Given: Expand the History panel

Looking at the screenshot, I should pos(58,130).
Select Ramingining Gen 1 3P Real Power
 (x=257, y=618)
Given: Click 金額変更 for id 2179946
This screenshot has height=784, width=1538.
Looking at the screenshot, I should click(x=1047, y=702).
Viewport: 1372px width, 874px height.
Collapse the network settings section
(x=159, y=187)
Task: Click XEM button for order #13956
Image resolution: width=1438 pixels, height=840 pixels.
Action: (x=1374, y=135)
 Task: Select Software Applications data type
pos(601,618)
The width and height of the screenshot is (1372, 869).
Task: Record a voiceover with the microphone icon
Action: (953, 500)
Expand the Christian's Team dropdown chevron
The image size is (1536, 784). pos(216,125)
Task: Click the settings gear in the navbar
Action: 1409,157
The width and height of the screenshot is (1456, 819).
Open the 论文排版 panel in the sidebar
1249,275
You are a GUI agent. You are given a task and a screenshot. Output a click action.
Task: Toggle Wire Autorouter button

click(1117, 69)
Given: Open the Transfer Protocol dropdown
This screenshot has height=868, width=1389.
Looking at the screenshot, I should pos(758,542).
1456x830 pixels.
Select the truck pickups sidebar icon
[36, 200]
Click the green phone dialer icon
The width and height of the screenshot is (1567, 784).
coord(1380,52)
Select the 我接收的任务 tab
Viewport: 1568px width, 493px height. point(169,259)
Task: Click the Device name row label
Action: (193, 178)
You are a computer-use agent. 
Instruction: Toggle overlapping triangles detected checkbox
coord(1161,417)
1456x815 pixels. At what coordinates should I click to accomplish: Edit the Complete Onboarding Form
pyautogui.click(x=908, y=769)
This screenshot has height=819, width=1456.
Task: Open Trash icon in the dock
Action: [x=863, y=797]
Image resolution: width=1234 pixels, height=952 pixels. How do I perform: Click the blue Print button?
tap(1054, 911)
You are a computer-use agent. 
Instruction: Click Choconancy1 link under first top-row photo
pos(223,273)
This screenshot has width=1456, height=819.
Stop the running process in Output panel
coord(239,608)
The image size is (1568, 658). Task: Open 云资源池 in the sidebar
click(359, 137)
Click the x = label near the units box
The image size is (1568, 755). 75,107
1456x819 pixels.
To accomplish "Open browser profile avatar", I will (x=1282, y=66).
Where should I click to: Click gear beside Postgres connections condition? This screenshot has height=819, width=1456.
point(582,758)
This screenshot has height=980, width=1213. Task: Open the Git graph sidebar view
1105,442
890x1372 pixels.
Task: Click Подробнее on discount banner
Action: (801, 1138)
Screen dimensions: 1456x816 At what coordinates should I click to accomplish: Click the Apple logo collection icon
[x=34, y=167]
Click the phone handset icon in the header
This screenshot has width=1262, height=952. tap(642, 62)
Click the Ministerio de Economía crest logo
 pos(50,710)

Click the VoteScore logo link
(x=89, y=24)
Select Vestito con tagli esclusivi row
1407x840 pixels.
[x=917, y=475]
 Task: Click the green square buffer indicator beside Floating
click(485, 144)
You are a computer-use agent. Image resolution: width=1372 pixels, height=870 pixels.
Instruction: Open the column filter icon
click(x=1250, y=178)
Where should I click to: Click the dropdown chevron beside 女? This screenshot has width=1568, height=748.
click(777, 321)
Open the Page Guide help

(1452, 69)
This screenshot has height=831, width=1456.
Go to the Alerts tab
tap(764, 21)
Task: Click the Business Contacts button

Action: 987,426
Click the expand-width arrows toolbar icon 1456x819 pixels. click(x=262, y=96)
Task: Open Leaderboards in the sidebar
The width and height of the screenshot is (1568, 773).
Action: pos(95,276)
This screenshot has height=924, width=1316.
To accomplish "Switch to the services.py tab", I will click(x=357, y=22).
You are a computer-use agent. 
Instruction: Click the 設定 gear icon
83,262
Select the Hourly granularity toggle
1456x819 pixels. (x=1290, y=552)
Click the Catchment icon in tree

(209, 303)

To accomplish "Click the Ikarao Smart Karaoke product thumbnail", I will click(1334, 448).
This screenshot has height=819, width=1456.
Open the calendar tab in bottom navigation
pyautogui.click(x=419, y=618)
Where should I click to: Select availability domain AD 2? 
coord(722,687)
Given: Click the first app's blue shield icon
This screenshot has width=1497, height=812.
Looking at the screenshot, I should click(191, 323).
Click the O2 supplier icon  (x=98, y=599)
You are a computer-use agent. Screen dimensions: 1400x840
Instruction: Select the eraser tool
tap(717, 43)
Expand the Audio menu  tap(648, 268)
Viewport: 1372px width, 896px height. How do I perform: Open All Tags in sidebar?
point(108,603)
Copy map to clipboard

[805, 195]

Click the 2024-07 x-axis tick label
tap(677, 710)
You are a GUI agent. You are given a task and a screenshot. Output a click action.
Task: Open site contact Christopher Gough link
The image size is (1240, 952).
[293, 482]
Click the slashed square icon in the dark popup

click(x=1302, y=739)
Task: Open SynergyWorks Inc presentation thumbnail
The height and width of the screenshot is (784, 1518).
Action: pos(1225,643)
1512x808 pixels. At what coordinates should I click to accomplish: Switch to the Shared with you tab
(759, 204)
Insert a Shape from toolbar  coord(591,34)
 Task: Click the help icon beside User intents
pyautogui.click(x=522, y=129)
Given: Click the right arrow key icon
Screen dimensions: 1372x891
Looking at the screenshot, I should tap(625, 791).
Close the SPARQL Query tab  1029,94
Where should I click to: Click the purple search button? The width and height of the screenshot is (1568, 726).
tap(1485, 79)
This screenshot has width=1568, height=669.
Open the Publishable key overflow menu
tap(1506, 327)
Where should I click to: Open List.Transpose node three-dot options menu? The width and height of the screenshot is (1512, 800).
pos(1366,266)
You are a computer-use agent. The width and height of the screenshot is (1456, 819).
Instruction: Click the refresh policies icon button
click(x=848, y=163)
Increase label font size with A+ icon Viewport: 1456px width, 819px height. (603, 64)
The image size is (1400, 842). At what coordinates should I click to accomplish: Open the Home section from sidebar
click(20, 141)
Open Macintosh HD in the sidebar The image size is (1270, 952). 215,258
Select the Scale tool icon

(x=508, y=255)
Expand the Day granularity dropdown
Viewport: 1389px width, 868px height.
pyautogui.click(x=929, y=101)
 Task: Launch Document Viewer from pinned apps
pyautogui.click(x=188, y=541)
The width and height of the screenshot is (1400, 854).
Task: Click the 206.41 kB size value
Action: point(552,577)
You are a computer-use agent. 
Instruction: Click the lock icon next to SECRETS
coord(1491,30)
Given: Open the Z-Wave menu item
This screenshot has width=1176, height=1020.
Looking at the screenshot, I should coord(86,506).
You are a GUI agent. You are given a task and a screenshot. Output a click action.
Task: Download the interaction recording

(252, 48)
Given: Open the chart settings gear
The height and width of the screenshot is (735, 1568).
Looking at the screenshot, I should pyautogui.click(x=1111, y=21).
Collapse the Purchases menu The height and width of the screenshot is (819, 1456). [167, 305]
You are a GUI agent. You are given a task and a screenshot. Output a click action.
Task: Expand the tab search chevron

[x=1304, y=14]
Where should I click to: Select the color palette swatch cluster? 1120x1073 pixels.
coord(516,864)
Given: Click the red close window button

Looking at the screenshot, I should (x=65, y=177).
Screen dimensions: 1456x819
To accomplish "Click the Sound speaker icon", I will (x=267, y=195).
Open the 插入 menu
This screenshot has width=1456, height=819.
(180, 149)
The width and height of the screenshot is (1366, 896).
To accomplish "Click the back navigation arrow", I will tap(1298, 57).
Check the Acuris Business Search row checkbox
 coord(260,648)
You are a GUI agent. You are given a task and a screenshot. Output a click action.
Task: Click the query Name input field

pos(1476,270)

[EXERCISE DIRECTIONS] Each line above must be reproduced exactly as it stands.

[ANSWER SECTION]
Given: Expand the History panel

Looking at the screenshot, I should pos(58,130).
Select Ramingining Gen 1 3P Real Power
 (x=257, y=618)
Given: Click 金額変更 for id 2179946
This screenshot has height=784, width=1538.
Looking at the screenshot, I should click(x=1047, y=702).
Viewport: 1372px width, 874px height.
Collapse the network settings section
(x=159, y=187)
Task: Click XEM button for order #13956
Image resolution: width=1438 pixels, height=840 pixels.
Action: (x=1374, y=135)
 Task: Select Software Applications data type
pos(601,618)
The width and height of the screenshot is (1372, 869).
Task: Record a voiceover with the microphone icon
Action: (953, 500)
Expand the Christian's Team dropdown chevron
The image size is (1536, 784). pos(216,125)
Task: Click the settings gear in the navbar
Action: 1409,157
The width and height of the screenshot is (1456, 819).
Open the 论文排版 panel in the sidebar
1249,275
You are a GUI agent. You are given a task and a screenshot. Output a click action.
Task: Toggle Wire Autorouter button

click(1117, 69)
Given: Open the Transfer Protocol dropdown
This screenshot has height=868, width=1389.
Looking at the screenshot, I should pos(758,542).
1456x830 pixels.
Select the truck pickups sidebar icon
[36, 200]
Click the green phone dialer icon
The width and height of the screenshot is (1567, 784).
coord(1380,52)
Select the 我接收的任务 tab
Viewport: 1568px width, 493px height. point(169,259)
Task: Click the Device name row label
Action: (193, 178)
You are a computer-use agent. 
Instruction: Toggle overlapping triangles detected checkbox
coord(1161,417)
1456x815 pixels. At what coordinates should I click to accomplish: Edit the Complete Onboarding Form
pyautogui.click(x=908, y=769)
This screenshot has height=819, width=1456.
Task: Open Trash icon in the dock
Action: [x=863, y=797]
Image resolution: width=1234 pixels, height=952 pixels. How do I perform: Click the blue Print button?
tap(1054, 911)
You are a computer-use agent. 
Instruction: Click Choconancy1 link under first top-row photo
pos(223,273)
This screenshot has width=1456, height=819.
Stop the running process in Output panel
coord(239,608)
The image size is (1568, 658). Task: Open 云资源池 in the sidebar
click(359, 137)
Click the x = label near the units box
The image size is (1568, 755). 75,107
1456x819 pixels.
To accomplish "Open browser profile avatar", I will (x=1282, y=66).
Where should I click to: Click gear beside Postgres connections condition? This screenshot has height=819, width=1456.
point(582,758)
This screenshot has height=980, width=1213. Task: Open the Git graph sidebar view
1105,442
890x1372 pixels.
Task: Click Подробнее on discount banner
Action: (801, 1138)
Screen dimensions: 1456x816 At what coordinates should I click to accomplish: Click the Apple logo collection icon
[x=34, y=167]
Click the phone handset icon in the header
This screenshot has width=1262, height=952. tap(642, 62)
Click the Ministerio de Economía crest logo
 pos(50,710)

Click the VoteScore logo link
(x=89, y=24)
Select Vestito con tagli esclusivi row
1407x840 pixels.
[x=917, y=475]
 Task: Click the green square buffer indicator beside Floating
click(485, 144)
You are a computer-use agent. Image resolution: width=1372 pixels, height=870 pixels.
Instruction: Open the column filter icon
click(x=1250, y=178)
Where should I click to: Click the dropdown chevron beside 女? This screenshot has width=1568, height=748.
click(777, 321)
Open the Page Guide help

(1452, 69)
This screenshot has height=831, width=1456.
Go to the Alerts tab
tap(764, 21)
Task: Click the Business Contacts button

Action: 987,426
Click the expand-width arrows toolbar icon 1456x819 pixels. click(x=262, y=96)
Task: Open Leaderboards in the sidebar
The width and height of the screenshot is (1568, 773).
Action: pos(95,276)
This screenshot has height=924, width=1316.
To accomplish "Switch to the services.py tab", I will click(x=357, y=22).
You are a computer-use agent. 
Instruction: Click the 設定 gear icon
83,262
Select the Hourly granularity toggle
1456x819 pixels. (x=1290, y=552)
Click the Catchment icon in tree

(209, 303)

To accomplish "Click the Ikarao Smart Karaoke product thumbnail", I will click(1334, 448).
This screenshot has height=819, width=1456.
Open the calendar tab in bottom navigation
pyautogui.click(x=419, y=618)
Where should I click to: Select availability domain AD 2? 
coord(722,687)
Given: Click the first app's blue shield icon
This screenshot has width=1497, height=812.
Looking at the screenshot, I should click(191, 323).
Click the O2 supplier icon  (x=98, y=599)
You are a computer-use agent. Screen dimensions: 1400x840
Instruction: Select the eraser tool
tap(717, 43)
Expand the Audio menu  tap(648, 268)
Viewport: 1372px width, 896px height. How do I perform: Open All Tags in sidebar?
point(108,603)
Copy map to clipboard

[805, 195]

Click the 2024-07 x-axis tick label
tap(677, 710)
You are a GUI agent. You are given a task and a screenshot. Output a click action.
Task: Open site contact Christopher Gough link
The image size is (1240, 952).
[293, 482]
Click the slashed square icon in the dark popup

click(x=1302, y=739)
Task: Open SynergyWorks Inc presentation thumbnail
The height and width of the screenshot is (784, 1518).
Action: pos(1225,643)
1512x808 pixels. At what coordinates should I click to accomplish: Switch to the Shared with you tab
(759, 204)
Insert a Shape from toolbar  coord(591,34)
 Task: Click the help icon beside User intents
pyautogui.click(x=522, y=129)
Given: Click the right arrow key icon
Screen dimensions: 1372x891
Looking at the screenshot, I should tap(625, 791).
Close the SPARQL Query tab  1029,94
Where should I click to: Click the purple search button? The width and height of the screenshot is (1568, 726).
tap(1485, 79)
This screenshot has width=1568, height=669.
Open the Publishable key overflow menu
tap(1506, 327)
Where should I click to: Open List.Transpose node three-dot options menu? The width and height of the screenshot is (1512, 800).
pos(1366,266)
You are a computer-use agent. The width and height of the screenshot is (1456, 819).
Instruction: Click the refresh policies icon button
click(x=848, y=163)
Increase label font size with A+ icon Viewport: 1456px width, 819px height. (603, 64)
The image size is (1400, 842). At what coordinates should I click to accomplish: Open the Home section from sidebar
click(20, 141)
Open Macintosh HD in the sidebar The image size is (1270, 952). 215,258
Select the Scale tool icon

(x=508, y=255)
Expand the Day granularity dropdown
Viewport: 1389px width, 868px height.
pyautogui.click(x=929, y=101)
 Task: Launch Document Viewer from pinned apps
pyautogui.click(x=188, y=541)
The width and height of the screenshot is (1400, 854).
Task: Click the 206.41 kB size value
Action: point(552,577)
You are a computer-use agent. 
Instruction: Click the lock icon next to SECRETS
coord(1491,30)
Given: Open the Z-Wave menu item
This screenshot has width=1176, height=1020.
Looking at the screenshot, I should coord(86,506).
You are a GUI agent. You are given a task and a screenshot. Output a click action.
Task: Download the interaction recording

(252, 48)
Given: Open the chart settings gear
The height and width of the screenshot is (735, 1568).
Looking at the screenshot, I should pyautogui.click(x=1111, y=21).
Collapse the Purchases menu The height and width of the screenshot is (819, 1456). [167, 305]
You are a GUI agent. You are given a task and a screenshot. Output a click action.
Task: Expand the tab search chevron

[x=1304, y=14]
Where should I click to: Select the color palette swatch cluster? 1120x1073 pixels.
coord(516,864)
Given: Click the red close window button

Looking at the screenshot, I should (x=65, y=177).
Screen dimensions: 1456x819
To accomplish "Click the Sound speaker icon", I will (x=267, y=195).
Open the 插入 menu
This screenshot has width=1456, height=819.
(180, 149)
The width and height of the screenshot is (1366, 896).
To accomplish "Click the back navigation arrow", I will tap(1298, 57).
Check the Acuris Business Search row checkbox
 coord(260,648)
You are a GUI agent. You are given a task and a screenshot. Output a click action.
Task: Click the query Name input field

pos(1476,270)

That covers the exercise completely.